Lawmakers have twisted themselves in knots in recent years to get the federal budget "under control."
But a new report Tuesday shows that those efforts have not done enough to rein in the country's debt, which remains on track to hit historically high levels within 20 years.
The reason is not mysterious: Lawmakers have focused on making cuts to the smallest part of the budget, and not the parts that are actually driving the debt higher.
On top of that they've expanded the menu of permanent tax breaks.
End result: Without changes to current law, the United States' debt could rise to 141% of the size of the economy by 2046, up from 75% today, according to the Congressional Budget Office.
The historical peak of 106% following World War II could be exceeded by 2036 -- or even sooner.
"The prospect of such large debt poses substantial risks for the nation and presents policymakers with significant challenges," the CBO noted in its long-term budget outlook.
The biggest drivers of the debt are spending on Medicare and other major health programs, along with Social Security and interest on the country's debt.
That's because demand on those entitlement programs is going up as the population ages and Americans live longer. In 30 years, the CBO expects that half of all federal government spending will go to programs supporting people 65 and older.
On top of that, interest payments on the debt are expected to balloon as well.
Meanwhile, the spending on everything else is on track to fall to levels not seen in more than 50 years. That includes everything from education to defense to research to cybersecurity to environmental protection to national parks. The CBO estimates this "discretionary" spending will drop to 5.2% of GDP by 2026, down from 6.5% today.
These low levels are partly due to a series of across-the-board cuts that were agreed to in 2011 to resolve the debt ceiling crisis. And it's partly due to a number of politically targeted cuts to agencies like the IRS.
Where do the candidates stand?
Neither Hillary Clinton nor Donald Trump have offered any plans to improve the country's debt outlook.
But Trump's proposals would worsen it considerably, according to a number of analyses, most recently from the bipartisan Committee for a Responsible Federal Budget.

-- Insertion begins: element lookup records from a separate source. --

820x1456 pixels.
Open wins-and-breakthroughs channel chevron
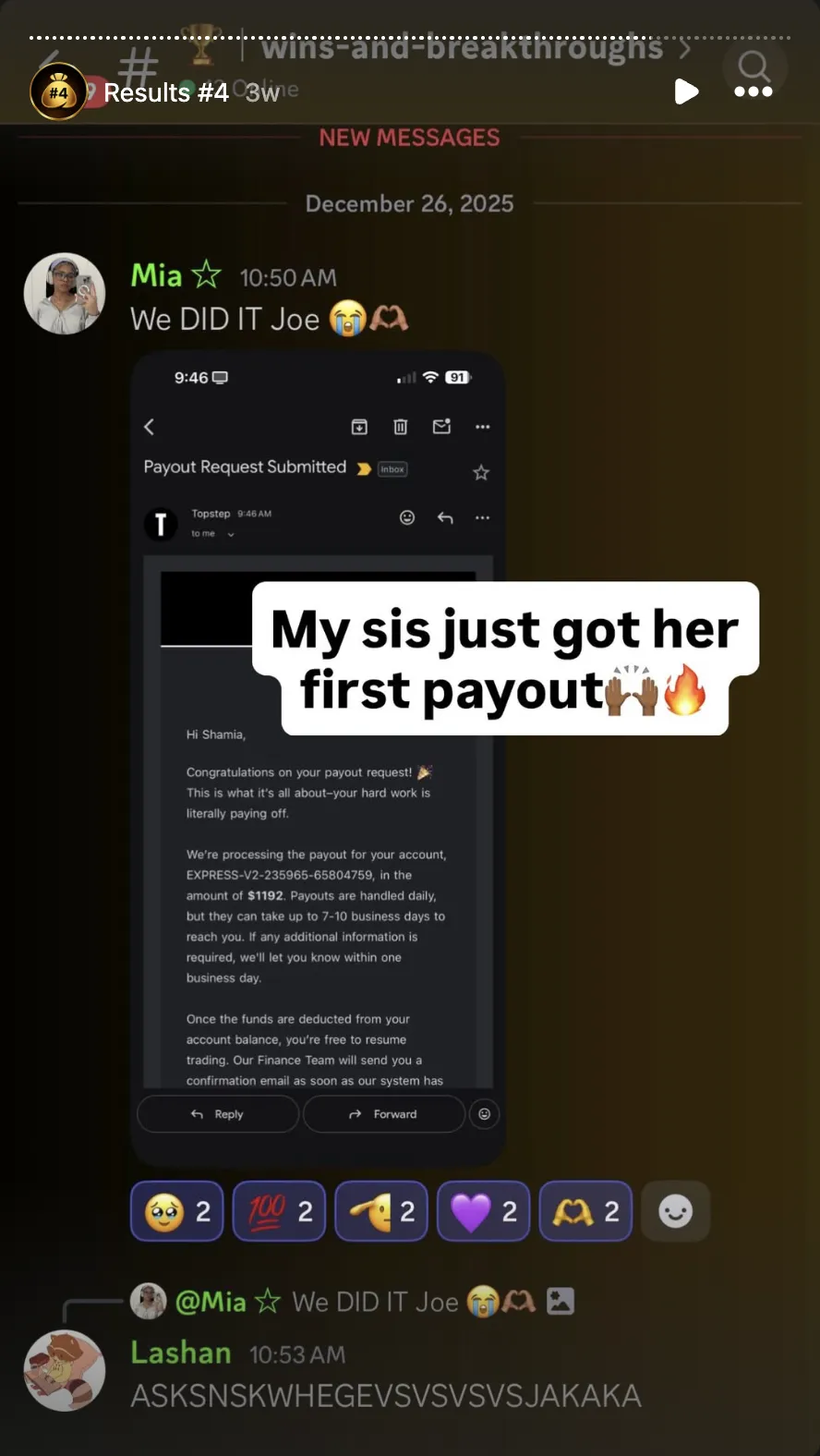[684, 48]
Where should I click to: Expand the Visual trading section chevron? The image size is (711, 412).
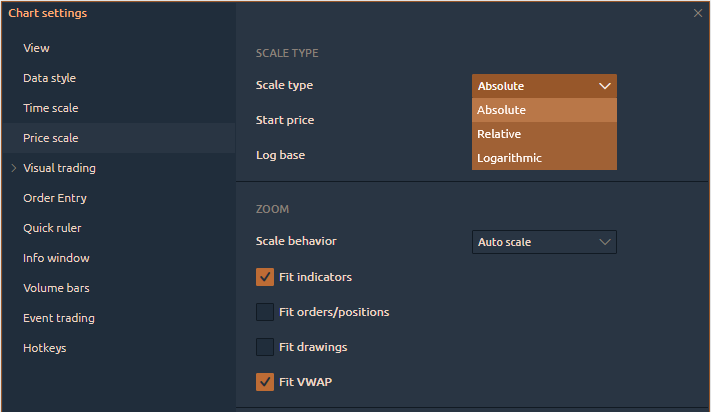click(14, 168)
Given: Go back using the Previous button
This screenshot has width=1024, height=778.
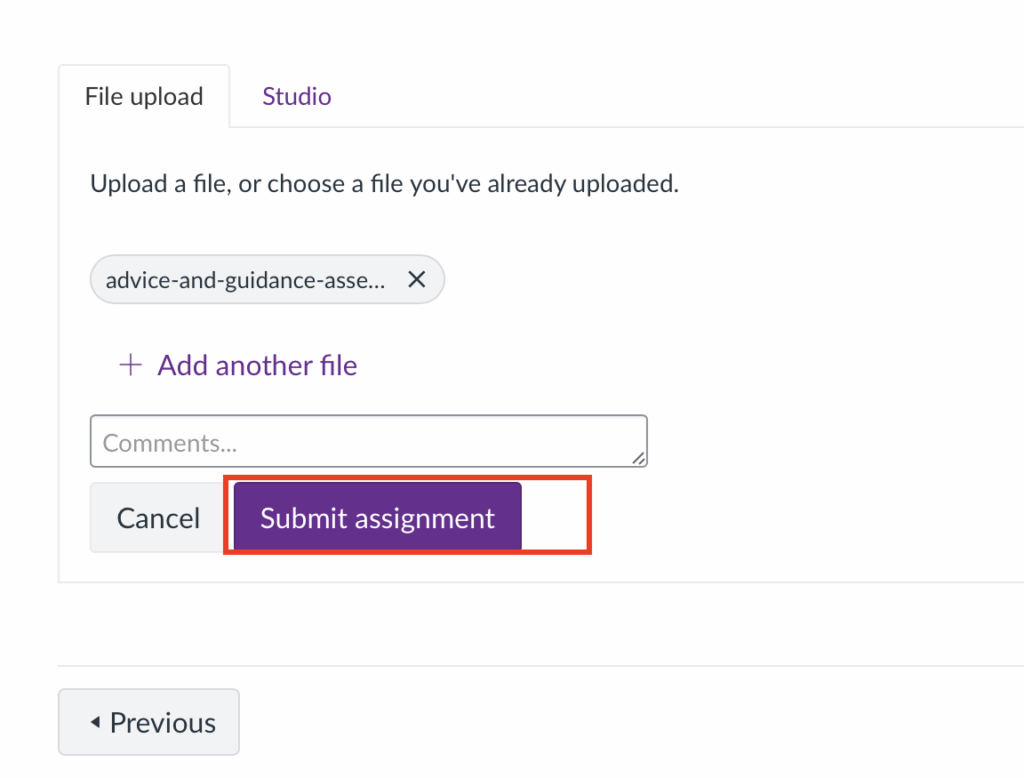Looking at the screenshot, I should [x=148, y=721].
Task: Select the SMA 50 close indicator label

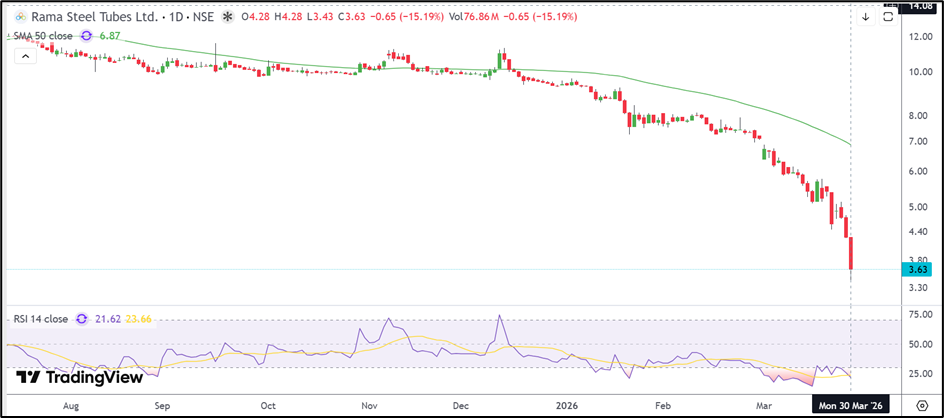Action: pos(45,35)
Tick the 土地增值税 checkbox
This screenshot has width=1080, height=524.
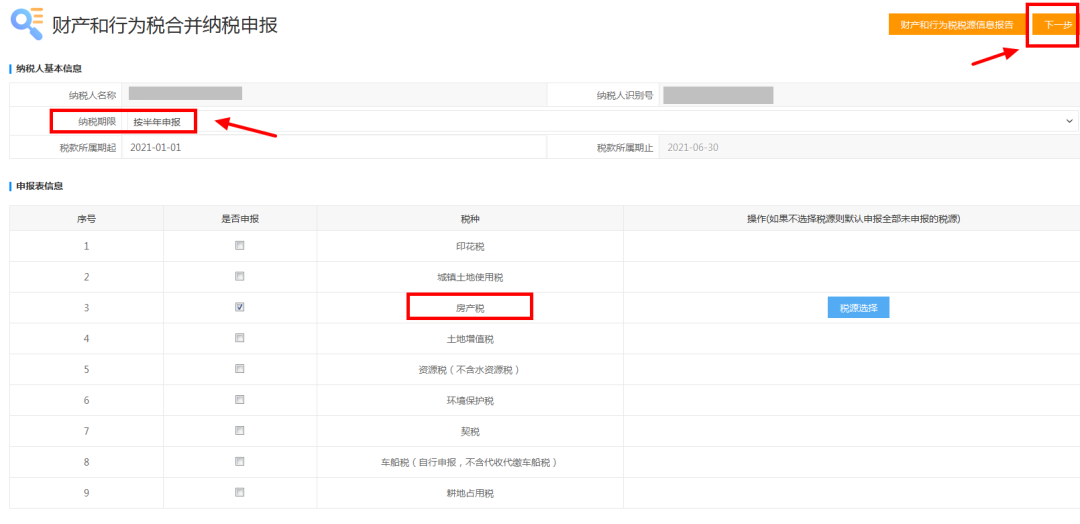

Trump frequently laments the country's current debt load of $19 trillion and counting, but his policy proposals -- and most significantly his tax plan - would add an estimated $11.5 trillion to the debt in the first decade alone, the CRFB estimates.
Clinton's policies would also add to deficits in the first decade - but by far less: an estimated $250 billion, not including changes she announced in the past week to her health and college proposals.